Wednesday, October 7, 2015

Prove Them Wrong

Everyone loves a come back story.

Your closest allies cheering you on, colleagues and acquaintances nodding in approving eye squints, and your foes are silenced. They can't even look you in the eye. You've won.

Maybe they'll write a blurb about your success on an insider's tip sheet. Congratulations and welcome friend to the inside. Oh man, this is it. This is it! This is it?

Maybe you'll crash and burn. Maybe that article is 3...5...11 years premature.

What Now?

I read an article recently on why Millennials were unhappy. Normally, I hate all articles that try to explain away the pain or generalize millions of people in one fell swoop. But, it kind of did... with this one little formula:

Happiness = Reality - Expectations

I don't have to explain this any further. You know where the flaw is in your math.

Well guess what internet? Sorry, I'm not sorry. There's a big difference in thinking life will be handed to you on a silver platter and that having a strong work ethic will work out in your favor over the longterm.

There's really two different types of disappointment: The delusional kind and the jaded kind.

Delusional: I'm just gonna sit back and wait for everyone to find out how awesome I am. Make tons of money and clock out at 5pm.
Jaded: Watching the office slacker get promoted over you because he metaphorically-metaphysically-maybe actual does do the nasty with the boss. FML.

#TeamJaded all day long. It comes in waves, so solidarity friends. I got choo boo.

I like jaded reality, actually. It's cathartic to know the truth about how the world works–even when you have to find it out in painstakingly drawn out experiences. One at a time. Politics man.

The skeptic in me wants you all to know that you should still stay cautiously skeptical, but to never lower your expectations. Ever.
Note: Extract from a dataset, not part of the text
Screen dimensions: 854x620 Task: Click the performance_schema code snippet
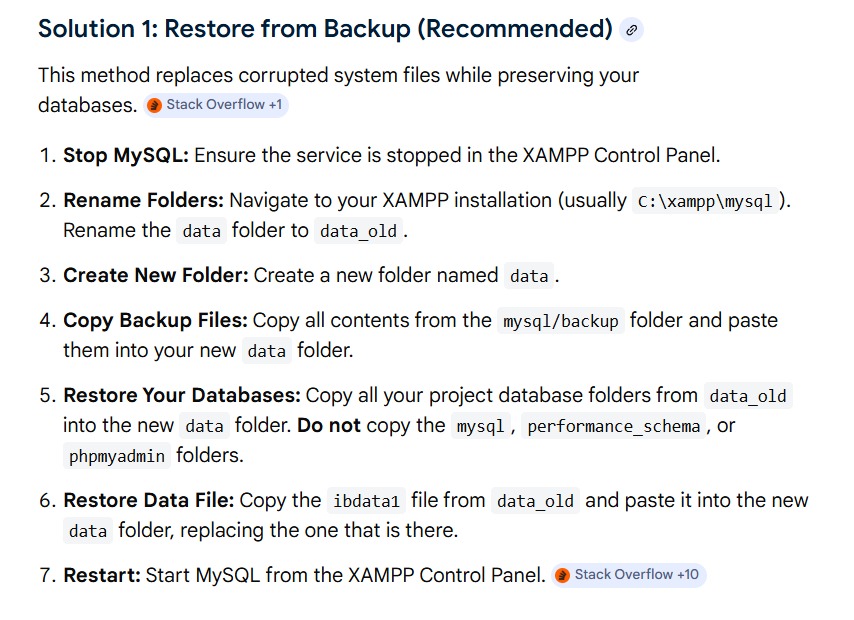[614, 426]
Life has a way of rewarding the hard workers, the go-getters, the jaded that never let the situation define them, the overcomers, the people that never take no for an answer, the ones that fail and try again, and the ones who keep their eye on the prize.

So go on. The road will be long. Don't let short term distractions derail you. That's how you win. That's how you prove them wrong. That's how you exceed your own crazy expectations.